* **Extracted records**
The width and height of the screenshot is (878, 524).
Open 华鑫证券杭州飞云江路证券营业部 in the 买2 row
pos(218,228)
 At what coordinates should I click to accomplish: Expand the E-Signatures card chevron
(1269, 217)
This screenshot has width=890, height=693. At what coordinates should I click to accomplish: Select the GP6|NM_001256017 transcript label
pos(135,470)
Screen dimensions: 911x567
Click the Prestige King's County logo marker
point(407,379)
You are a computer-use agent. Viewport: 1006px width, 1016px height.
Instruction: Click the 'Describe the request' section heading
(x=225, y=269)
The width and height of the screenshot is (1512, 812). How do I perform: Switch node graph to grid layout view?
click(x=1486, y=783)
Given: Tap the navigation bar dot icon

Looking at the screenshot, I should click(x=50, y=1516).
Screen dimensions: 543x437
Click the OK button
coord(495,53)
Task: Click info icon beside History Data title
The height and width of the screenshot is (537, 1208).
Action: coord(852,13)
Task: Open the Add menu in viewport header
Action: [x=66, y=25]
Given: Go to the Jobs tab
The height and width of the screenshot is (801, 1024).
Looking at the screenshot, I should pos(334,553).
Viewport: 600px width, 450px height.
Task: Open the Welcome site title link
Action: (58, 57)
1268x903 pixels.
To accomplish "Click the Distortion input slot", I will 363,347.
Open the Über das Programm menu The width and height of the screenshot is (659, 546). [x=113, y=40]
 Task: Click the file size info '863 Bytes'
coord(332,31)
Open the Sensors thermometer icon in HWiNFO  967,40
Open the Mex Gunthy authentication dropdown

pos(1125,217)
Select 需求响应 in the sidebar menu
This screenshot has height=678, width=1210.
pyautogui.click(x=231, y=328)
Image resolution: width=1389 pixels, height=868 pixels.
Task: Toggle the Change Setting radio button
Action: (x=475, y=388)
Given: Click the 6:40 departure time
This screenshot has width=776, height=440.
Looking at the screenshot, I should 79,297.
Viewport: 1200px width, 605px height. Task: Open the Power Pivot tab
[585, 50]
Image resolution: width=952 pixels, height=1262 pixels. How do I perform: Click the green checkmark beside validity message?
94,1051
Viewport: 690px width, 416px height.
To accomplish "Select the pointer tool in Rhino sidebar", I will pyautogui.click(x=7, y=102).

* **Task brief**
Please reproduce the data as it was given, with every line exact.

* **Written answer**
The width and height of the screenshot is (878, 524).
Open 华鑫证券杭州飞云江路证券营业部 in the 买2 row
pos(218,228)
 At what coordinates should I click to accomplish: Expand the E-Signatures card chevron
(1269, 217)
This screenshot has width=890, height=693. At what coordinates should I click to accomplish: Select the GP6|NM_001256017 transcript label
pos(135,470)
Screen dimensions: 911x567
Click the Prestige King's County logo marker
point(407,379)
You are a computer-use agent. Viewport: 1006px width, 1016px height.
Instruction: Click the 'Describe the request' section heading
(x=225, y=269)
The width and height of the screenshot is (1512, 812). How do I perform: Switch node graph to grid layout view?
click(x=1486, y=783)
Given: Tap the navigation bar dot icon

Looking at the screenshot, I should click(x=50, y=1516).
Screen dimensions: 543x437
Click the OK button
coord(495,53)
Task: Click info icon beside History Data title
The height and width of the screenshot is (537, 1208).
Action: coord(852,13)
Task: Open the Add menu in viewport header
Action: [x=66, y=25]
Given: Go to the Jobs tab
The height and width of the screenshot is (801, 1024).
Looking at the screenshot, I should pos(334,553).
Viewport: 600px width, 450px height.
Task: Open the Welcome site title link
Action: (58, 57)
1268x903 pixels.
To accomplish "Click the Distortion input slot", I will 363,347.
Open the Über das Programm menu The width and height of the screenshot is (659, 546). [x=113, y=40]
 Task: Click the file size info '863 Bytes'
coord(332,31)
Open the Sensors thermometer icon in HWiNFO  967,40
Open the Mex Gunthy authentication dropdown

pos(1125,217)
Select 需求响应 in the sidebar menu
This screenshot has height=678, width=1210.
pyautogui.click(x=231, y=328)
Image resolution: width=1389 pixels, height=868 pixels.
Task: Toggle the Change Setting radio button
Action: (x=475, y=388)
Given: Click the 6:40 departure time
This screenshot has width=776, height=440.
Looking at the screenshot, I should 79,297.
Viewport: 1200px width, 605px height. Task: Open the Power Pivot tab
[585, 50]
Image resolution: width=952 pixels, height=1262 pixels. How do I perform: Click the green checkmark beside validity message?
94,1051
Viewport: 690px width, 416px height.
To accomplish "Select the pointer tool in Rhino sidebar", I will pyautogui.click(x=7, y=102).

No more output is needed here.